Una noche en el sambódromo

La Voz se mete en el corazón del carnaval ?de Río durante el desfile del domingo por ?la noche


Es el trabajo de un año entero abocado a solo sesenta minutos de gloria. Ese es el tiempo que tarda cada escuela de samba en recorrer los 700 metros del sambódromo, la colosal pasarela diseñada por el centenario arquitecto Oscar Niemeyer, que le da más galones a un escenario de por sí majestuoso. La Voz pudo acompañar de principio a fin a una escuela en la noche soñada por cada brasileño, la noche del desfile de carnaval. En este caso, la del domingo, en que se citan las Escuelas del Grupo de Acceso y entre las que destaca Académicos da Rocinha, curtida en la élite de la samba y favorita a retornar al grupo especial, la auténtica flor y nata.

Todo comienza cuatro horas antes del horario estimado del desfile. A las diez, la favela de Rocinha, la más grande de América Latina, con más de 200.000 habitantes, está en ebullición. Frente al local de los Académicos una hilera de autobuses espera a los 2.400 componentes de la escuela para dirigirse a la zona norte de Río, donde se erige el sambódromo. Son las once y media de la noche y toca esperar, teóricamente, dos horas y media hasta que el turno de la escuela. Luego se convertirán en cuatro. Al llegar a la zona de concentración, en los aledaños, la adrenalina sube. «Esta es la emoción más grande que conozco. Llevo desfilando desde que se fundó la escuela, hace 21 años, y siempre me pasa lo mismo», dice un carioca descendiente de chinos. «Alegría, emoción, todo en uno; así es el carnaval», señala un joven mulato. «Yo debuto este año, pero para mí esto es Brasil: pasión, alegría, emoción. Aquí tiene que venir todo el mundo», apunta un veterano de ojos azules.

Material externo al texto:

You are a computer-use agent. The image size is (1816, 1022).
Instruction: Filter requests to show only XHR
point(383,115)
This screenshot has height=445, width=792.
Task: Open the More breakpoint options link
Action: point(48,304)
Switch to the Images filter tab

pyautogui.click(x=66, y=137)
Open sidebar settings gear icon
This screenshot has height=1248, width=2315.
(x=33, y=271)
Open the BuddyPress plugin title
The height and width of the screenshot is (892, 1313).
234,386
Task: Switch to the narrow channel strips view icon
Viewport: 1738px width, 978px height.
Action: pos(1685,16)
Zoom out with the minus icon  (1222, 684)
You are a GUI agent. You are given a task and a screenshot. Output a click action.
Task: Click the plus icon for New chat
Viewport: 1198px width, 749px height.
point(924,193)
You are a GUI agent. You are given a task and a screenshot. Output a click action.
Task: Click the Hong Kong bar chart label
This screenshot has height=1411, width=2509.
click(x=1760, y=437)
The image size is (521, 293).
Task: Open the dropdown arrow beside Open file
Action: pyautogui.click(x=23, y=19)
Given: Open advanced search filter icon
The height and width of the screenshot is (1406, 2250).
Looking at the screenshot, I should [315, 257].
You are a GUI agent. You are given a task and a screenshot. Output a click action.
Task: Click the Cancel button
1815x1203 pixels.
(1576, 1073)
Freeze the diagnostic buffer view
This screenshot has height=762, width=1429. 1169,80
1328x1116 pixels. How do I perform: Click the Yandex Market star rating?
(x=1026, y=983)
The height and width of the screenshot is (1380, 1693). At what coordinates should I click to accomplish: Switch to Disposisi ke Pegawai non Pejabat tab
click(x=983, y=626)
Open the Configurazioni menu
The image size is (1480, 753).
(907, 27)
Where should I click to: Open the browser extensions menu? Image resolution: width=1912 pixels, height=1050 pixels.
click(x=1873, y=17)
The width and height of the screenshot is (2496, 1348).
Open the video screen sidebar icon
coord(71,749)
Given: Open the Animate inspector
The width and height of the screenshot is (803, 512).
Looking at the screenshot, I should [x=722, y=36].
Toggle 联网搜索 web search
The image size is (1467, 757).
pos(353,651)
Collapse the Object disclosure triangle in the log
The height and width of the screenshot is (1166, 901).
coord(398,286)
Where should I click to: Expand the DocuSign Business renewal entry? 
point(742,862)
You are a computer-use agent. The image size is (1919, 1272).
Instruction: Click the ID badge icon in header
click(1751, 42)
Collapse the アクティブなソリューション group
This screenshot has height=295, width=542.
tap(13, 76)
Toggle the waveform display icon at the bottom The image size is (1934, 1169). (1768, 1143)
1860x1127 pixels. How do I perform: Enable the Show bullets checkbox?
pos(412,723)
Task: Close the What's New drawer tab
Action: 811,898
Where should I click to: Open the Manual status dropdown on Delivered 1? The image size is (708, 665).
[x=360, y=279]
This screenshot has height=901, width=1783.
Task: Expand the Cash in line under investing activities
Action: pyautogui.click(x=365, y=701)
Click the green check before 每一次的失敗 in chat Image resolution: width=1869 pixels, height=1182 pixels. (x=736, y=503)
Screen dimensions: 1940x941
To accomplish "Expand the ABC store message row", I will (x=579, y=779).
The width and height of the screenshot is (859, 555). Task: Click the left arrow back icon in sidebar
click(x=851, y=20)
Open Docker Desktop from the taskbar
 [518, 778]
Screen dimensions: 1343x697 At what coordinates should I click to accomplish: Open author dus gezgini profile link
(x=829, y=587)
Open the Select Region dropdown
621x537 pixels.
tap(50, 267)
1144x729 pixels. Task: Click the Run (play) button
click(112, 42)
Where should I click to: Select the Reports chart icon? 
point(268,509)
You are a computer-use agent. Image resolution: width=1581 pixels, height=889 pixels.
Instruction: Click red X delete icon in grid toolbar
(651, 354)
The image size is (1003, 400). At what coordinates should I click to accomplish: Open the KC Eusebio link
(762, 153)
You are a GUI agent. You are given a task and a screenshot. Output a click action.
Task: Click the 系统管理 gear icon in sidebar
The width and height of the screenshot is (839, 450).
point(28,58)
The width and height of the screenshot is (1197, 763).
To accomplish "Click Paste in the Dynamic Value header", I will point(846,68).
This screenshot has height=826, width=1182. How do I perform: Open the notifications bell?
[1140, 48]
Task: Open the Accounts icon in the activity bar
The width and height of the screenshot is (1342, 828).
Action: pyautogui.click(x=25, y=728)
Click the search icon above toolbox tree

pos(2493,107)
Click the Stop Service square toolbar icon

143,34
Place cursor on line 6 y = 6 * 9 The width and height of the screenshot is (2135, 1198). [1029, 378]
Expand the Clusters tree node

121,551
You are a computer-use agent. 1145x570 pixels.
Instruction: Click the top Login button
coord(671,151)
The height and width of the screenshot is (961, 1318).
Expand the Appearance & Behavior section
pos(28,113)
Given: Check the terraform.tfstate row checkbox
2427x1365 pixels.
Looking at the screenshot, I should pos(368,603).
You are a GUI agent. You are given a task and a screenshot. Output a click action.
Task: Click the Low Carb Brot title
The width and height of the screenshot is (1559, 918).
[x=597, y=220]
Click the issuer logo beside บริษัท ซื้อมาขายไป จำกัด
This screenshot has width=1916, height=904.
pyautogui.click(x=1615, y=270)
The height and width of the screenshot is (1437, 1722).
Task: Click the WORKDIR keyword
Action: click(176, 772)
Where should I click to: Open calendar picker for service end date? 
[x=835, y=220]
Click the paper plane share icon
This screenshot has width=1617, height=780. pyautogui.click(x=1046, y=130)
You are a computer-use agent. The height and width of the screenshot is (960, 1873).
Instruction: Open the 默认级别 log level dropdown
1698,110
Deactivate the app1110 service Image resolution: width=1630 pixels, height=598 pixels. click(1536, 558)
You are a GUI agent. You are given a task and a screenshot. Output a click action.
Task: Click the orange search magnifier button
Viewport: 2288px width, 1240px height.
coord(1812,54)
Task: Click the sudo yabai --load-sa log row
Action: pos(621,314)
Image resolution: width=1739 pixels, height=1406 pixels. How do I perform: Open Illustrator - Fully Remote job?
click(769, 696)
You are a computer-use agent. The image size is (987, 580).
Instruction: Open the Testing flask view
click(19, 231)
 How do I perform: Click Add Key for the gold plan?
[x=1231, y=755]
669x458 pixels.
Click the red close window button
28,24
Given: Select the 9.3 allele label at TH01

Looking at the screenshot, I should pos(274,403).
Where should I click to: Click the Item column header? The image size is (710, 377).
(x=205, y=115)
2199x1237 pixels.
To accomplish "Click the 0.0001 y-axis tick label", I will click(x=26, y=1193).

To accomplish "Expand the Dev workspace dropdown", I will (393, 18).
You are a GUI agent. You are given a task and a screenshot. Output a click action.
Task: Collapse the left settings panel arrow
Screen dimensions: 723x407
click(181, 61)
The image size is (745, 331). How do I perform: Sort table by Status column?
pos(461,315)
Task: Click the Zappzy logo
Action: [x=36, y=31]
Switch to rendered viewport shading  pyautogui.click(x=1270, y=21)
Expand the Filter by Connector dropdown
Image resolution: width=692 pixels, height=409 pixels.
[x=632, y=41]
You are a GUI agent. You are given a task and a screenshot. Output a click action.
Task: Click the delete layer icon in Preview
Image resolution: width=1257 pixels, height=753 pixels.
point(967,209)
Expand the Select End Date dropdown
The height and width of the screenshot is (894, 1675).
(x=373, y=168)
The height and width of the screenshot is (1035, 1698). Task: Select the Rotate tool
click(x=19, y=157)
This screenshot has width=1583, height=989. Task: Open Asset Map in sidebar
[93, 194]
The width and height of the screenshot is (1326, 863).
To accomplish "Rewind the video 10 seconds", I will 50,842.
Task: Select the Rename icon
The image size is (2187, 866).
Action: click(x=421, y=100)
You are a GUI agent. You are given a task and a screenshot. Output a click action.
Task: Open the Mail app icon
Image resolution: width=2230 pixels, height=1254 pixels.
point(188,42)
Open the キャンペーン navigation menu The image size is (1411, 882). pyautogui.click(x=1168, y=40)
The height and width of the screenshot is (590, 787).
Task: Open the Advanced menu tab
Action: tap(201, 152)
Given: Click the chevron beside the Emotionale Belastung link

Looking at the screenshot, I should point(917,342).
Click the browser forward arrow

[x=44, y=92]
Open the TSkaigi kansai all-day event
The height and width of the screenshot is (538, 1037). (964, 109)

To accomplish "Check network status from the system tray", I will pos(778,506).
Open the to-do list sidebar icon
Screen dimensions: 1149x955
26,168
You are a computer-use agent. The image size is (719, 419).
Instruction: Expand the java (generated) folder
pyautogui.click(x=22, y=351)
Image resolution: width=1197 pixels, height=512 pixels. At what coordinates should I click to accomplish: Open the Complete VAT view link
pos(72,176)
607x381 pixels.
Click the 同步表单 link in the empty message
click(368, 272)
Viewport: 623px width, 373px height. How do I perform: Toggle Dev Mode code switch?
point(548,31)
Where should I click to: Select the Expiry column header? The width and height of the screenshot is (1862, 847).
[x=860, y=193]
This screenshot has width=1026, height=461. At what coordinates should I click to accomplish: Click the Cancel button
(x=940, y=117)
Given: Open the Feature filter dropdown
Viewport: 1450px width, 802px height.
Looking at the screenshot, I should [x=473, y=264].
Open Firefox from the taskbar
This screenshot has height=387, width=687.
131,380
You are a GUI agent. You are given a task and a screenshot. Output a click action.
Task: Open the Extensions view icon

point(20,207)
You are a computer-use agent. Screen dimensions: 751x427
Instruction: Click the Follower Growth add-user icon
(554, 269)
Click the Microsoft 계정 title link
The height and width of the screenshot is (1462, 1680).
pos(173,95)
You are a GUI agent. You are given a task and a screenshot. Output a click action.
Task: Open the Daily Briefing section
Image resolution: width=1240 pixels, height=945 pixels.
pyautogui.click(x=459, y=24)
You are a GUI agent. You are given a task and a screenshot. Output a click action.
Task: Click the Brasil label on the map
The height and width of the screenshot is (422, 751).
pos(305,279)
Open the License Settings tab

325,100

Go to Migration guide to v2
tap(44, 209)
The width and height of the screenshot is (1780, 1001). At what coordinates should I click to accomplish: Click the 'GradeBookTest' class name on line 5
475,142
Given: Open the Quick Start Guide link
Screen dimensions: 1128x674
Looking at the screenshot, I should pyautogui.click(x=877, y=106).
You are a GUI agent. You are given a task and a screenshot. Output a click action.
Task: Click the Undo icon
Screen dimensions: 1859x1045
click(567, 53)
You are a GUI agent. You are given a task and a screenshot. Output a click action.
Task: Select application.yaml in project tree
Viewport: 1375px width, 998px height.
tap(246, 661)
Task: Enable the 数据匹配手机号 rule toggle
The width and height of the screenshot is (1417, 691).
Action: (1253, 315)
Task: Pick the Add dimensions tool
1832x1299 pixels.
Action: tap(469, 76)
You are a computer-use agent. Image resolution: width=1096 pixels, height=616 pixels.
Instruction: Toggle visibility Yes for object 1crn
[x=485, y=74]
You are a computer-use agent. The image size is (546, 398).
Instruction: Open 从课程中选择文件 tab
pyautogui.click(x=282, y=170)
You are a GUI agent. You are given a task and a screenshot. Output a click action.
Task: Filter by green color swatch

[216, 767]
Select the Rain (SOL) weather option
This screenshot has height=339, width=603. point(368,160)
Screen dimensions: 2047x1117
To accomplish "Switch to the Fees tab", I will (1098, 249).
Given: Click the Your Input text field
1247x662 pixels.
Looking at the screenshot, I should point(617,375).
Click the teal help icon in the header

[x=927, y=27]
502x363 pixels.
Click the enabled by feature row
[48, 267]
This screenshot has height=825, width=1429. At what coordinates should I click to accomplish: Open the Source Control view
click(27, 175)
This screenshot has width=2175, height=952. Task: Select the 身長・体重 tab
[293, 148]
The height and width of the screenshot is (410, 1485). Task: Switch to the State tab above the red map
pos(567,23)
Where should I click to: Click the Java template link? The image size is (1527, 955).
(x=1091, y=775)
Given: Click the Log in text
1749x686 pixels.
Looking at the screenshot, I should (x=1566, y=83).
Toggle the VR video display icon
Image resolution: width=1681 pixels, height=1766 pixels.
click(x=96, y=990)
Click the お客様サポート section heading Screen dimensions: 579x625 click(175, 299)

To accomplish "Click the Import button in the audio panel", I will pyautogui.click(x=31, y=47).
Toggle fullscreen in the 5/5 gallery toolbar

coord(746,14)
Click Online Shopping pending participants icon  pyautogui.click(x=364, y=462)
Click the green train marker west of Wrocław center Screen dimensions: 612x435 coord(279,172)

Y así lo parece. Porque, aparte de muchos habitantes de la favela, en Académicos hay integrantes de la clase media y alta de la ciudad carioca para completar el crisol carnavalesco que retrata Brasil. Y también se adivina algún turista que, como el resto, tiene el deber de llevarse aprendido la samba de enredo de la escuela y las evoluciones, como se le llama al paso del desfile. Previo pago del disfraz, que se puede comprar por 150 reales (50 euros), el visitante tiene la llave para experimentar lo que ocurre cuando se abren la puertas del sambódromo. Atrona el grito alusivo y enseguida el de guerra. Y el cronómetro echa a andar. Se abre la pasarela y a los lados, en las inmensas gradas, 150.000 ojos escrutan cada movimiento, cada paso de los protagonistas, desde el sambista por una noche hasta la reina. La organización milimétrica del desfile, dividida en alas, no oculta el nervio de los organizadores. No es obligatorio sambar, pero sí moverse y evolucionar para que la escuela parezca una sola línea multicolor. En juego están los puntos del jurado, que observa y apunta en las tribunas del sambódromo. Sesenta minutos y muchos litros de sudor después, el desfile termina entre el alivio y el orgullo de la dirección de la escuela, la descarga de tensión de los participantes y la alegría de todos. Hasta de los que ya empiezan a pensar en lo que viene a partir de ahora. Porque, se gane o no, el miércoles de Ceniza hay que empezar a pergeñar el desfile del 2010.